Another issue, and the “Achilles heel” of supercapacitors, according to Highgate, is their internal leakage current. While batteries can store energy for weeks or months, supercapacitors can only do so for hours or days before it seeps away. That might not matter for some applications, but would be a problem for electric cars if they were left unused for a few days. Combining supercapacitors with batteries as a back-up could be one solution.
Most see the first use for this technology not within cars, but as a key part of the charging infrastructure. “Roughly half of the population doesn’t live in a place where they can charge overnight at home,” says Tim Martin, director of Zapinamo, which is developing flexible electric charging stations. Those people need access to rapid charging facilities instead, but Martin says the national grid would struggle to supply electricity at the speeds required.

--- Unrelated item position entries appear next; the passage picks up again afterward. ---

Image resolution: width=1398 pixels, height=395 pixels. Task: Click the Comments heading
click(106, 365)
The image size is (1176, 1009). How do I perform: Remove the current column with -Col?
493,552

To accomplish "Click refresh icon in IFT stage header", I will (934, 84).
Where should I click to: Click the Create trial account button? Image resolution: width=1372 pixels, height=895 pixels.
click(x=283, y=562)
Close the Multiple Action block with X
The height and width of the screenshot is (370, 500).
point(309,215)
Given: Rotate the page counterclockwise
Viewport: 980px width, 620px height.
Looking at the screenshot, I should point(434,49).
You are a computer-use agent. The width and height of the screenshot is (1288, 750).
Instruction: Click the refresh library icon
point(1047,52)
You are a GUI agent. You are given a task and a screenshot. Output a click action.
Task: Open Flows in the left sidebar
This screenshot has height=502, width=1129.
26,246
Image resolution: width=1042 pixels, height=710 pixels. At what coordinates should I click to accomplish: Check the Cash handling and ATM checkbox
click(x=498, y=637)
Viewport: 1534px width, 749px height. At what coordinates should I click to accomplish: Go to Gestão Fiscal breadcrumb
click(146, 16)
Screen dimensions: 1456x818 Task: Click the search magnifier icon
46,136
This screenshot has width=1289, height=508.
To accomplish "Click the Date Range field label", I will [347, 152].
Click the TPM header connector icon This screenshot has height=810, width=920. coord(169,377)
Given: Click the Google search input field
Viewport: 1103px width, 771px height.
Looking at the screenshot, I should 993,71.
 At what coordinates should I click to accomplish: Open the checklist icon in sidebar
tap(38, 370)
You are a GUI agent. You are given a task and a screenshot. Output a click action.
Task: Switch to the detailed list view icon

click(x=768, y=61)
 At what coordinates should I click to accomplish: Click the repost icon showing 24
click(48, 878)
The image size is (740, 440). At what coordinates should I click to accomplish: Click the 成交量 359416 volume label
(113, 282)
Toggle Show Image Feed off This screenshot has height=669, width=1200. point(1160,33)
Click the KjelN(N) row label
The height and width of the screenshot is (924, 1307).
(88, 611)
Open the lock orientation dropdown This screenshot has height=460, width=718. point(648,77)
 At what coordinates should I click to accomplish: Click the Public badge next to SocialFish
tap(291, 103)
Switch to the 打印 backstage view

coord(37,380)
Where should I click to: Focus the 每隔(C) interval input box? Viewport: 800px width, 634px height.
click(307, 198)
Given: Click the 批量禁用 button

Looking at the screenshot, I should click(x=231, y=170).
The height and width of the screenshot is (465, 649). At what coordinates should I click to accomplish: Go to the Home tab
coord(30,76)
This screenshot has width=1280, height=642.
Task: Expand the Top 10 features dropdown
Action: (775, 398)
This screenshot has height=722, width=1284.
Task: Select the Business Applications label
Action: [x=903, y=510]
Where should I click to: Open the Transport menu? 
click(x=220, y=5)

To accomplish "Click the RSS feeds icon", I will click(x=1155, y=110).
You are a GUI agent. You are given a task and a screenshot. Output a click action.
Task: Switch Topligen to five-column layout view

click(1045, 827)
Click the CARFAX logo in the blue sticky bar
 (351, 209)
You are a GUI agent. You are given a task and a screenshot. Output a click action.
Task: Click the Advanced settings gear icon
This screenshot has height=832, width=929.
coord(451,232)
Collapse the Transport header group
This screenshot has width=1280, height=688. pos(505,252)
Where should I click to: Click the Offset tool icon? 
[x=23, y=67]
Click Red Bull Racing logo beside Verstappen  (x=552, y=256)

Large storage units full of supercapacitors could start popping up at service stations, to act as a buffer between electric cars and the grid. They could charge slowly, outside of peak times when electricity is cheaper, and then deliver that energy to multiple vehicles rapidly when required. “Stored energy is the only way that you can combine instantaneous power with the speed of charging that makes range anxiety go away,” says Martin.
The same approach could also be a game-changer for renewable energy. Because solar and wind are unpredictable, the electricity they generate needs to be stored so it can be released during lulls. “When everyone puts on the kettle after dinner, that sudden spike in demand has to come from somewhere,” says Cooper. At the moment, that is done mostly by pumping water uphill and running it back through turbines when energy is needed, but supercapacitors offer much more flexibility because they can respond so quickly.
“Wind, wave and solar energy is available but it is intermittent and, without storage, cannot be relied upon to meet our energy needs,” says Highgate. “This new work would transform the energy system which underpins our way of life – it is the necessary development before we and our children can have a genuinely sustainable, environmentally safe energy supply.”